Highlights & Insights¶
- The multidimensional annotation scheme (particularly the distinction of ambiguous and violence/unacceptable) is closer to real-world content moderation requirements than simple binary classification.
- It reveals that fine-tuning small models in language-specific content moderation can significantly outperform large-scale general LLMs.
- The dataset intentionally covers LGBTQ+ content, avoiding systematic omission of such narratives.
Limitations & Future Work¶
- Samples in the violence and socially unacceptable categories are extremely sparse (\(< 1\%\)), making it difficult for models to learn.
- It features sentence-level annotation only, lacking document-level context.

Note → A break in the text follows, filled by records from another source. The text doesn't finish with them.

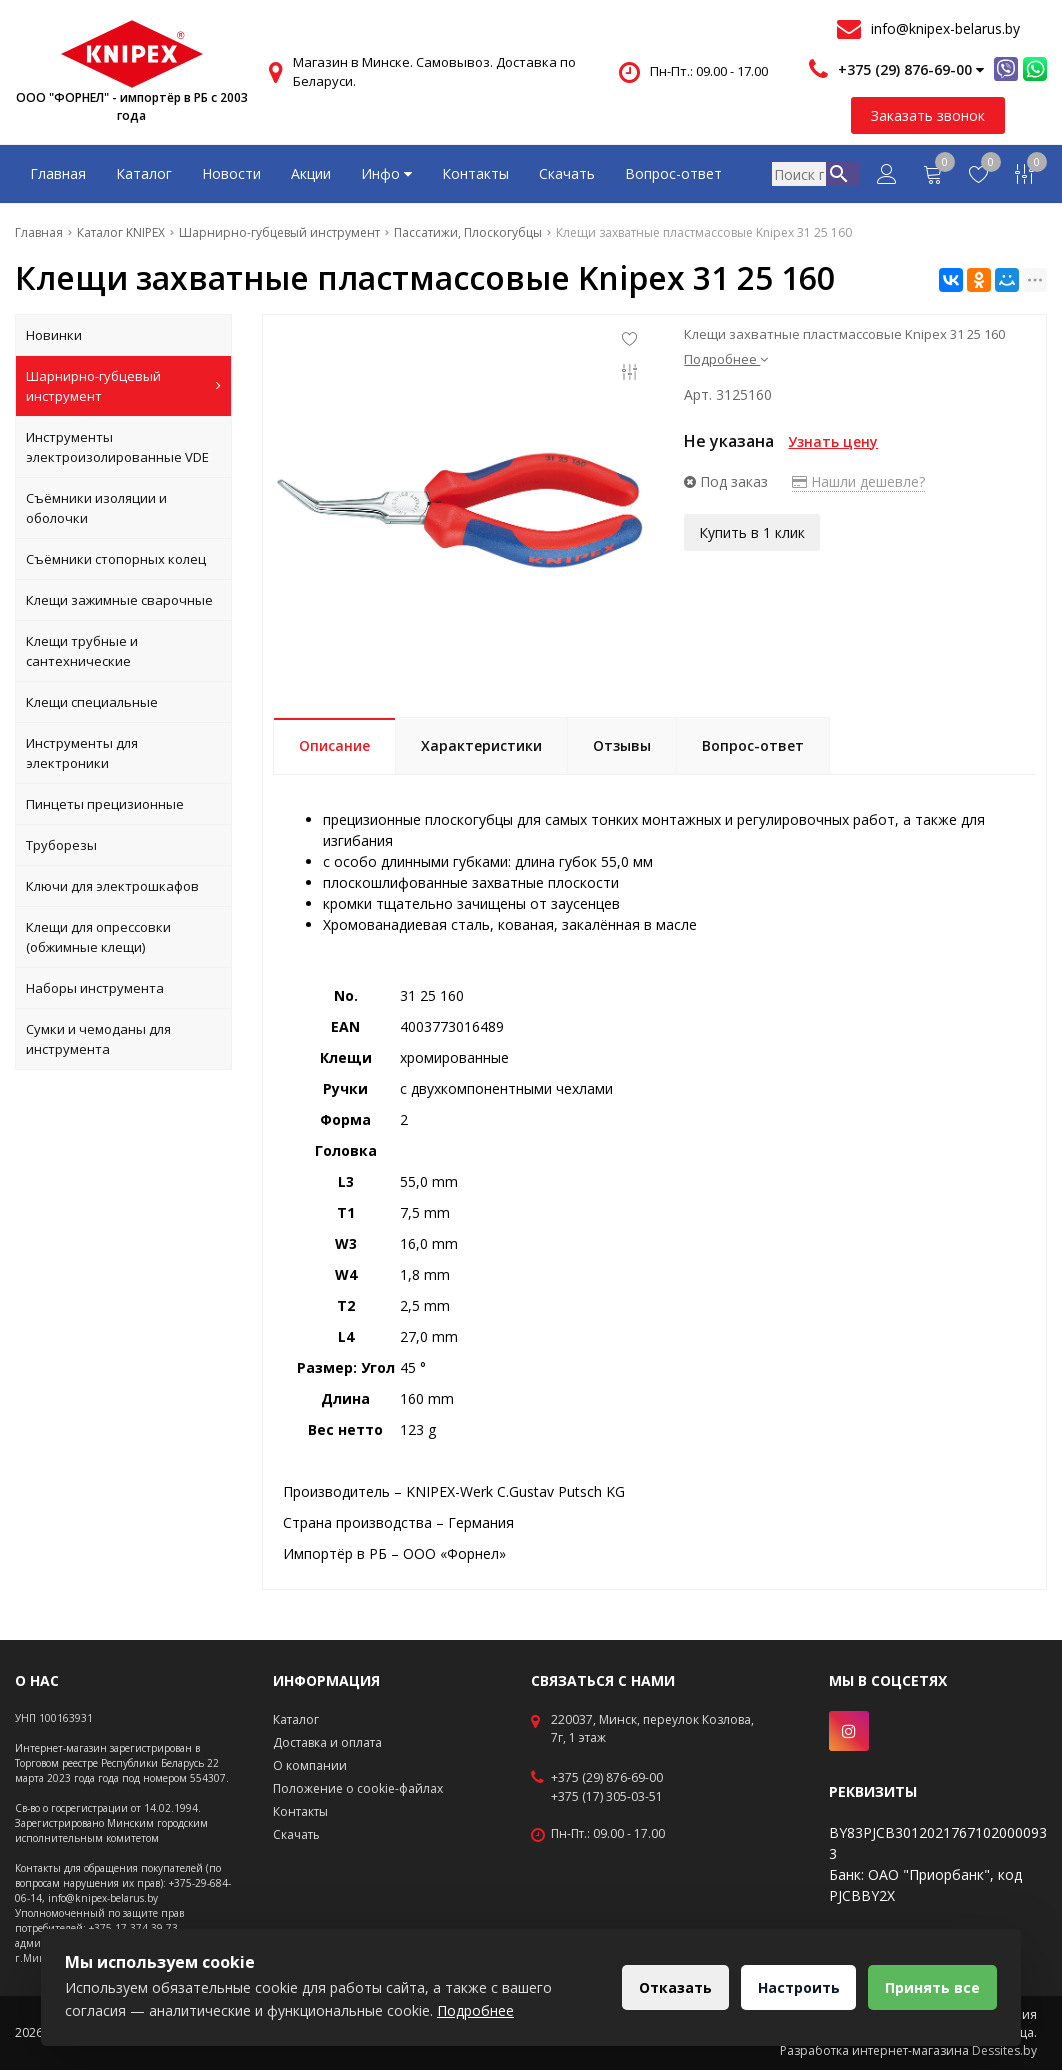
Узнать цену (833, 441)
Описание (334, 745)
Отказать (664, 1987)
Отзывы (622, 745)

- It is limited to Polish; while the methodology is transferable, the data itself is not directly applicable to other languages.

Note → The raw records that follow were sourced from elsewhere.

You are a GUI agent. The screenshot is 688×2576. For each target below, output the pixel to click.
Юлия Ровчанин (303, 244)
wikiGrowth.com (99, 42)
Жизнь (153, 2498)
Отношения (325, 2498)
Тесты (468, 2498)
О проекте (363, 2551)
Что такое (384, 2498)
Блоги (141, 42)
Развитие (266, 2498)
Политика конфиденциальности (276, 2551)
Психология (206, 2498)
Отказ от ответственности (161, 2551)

- Inter-annotator variation (HLV) remains high on the ambiguous category.
Related Work & Insights¶
- vs Jigsaw/BeaverTails: English-centric + binary classification, while forePLay provides Polish + 5-class classification.
- vs CENSORCHAT: Designed for dialog system monitoring, whereas forePLay is tailored for text content detection.
- vs Llama Guard: General safety classifiers, whereas this work proves that language-specific models are superior in non-English scenarios.
Rating¶
- Novelty: ⭐⭐⭐⭐ The first Polish erotic content detection dataset with a distinctive annotation scheme.
- Experimental Thoroughness: ⭐⭐⭐⭐ Comprehensive comparison among encoders, LLMs, open-source, and closed-source models.
- Writing Quality: ⭐⭐⭐⭐ Detailed annotation pipeline description and thorough ethical considerations.
- Value: ⭐⭐⭐ Directly useful for the Polish NLP community, though the cross-lingual transferability of the method is general.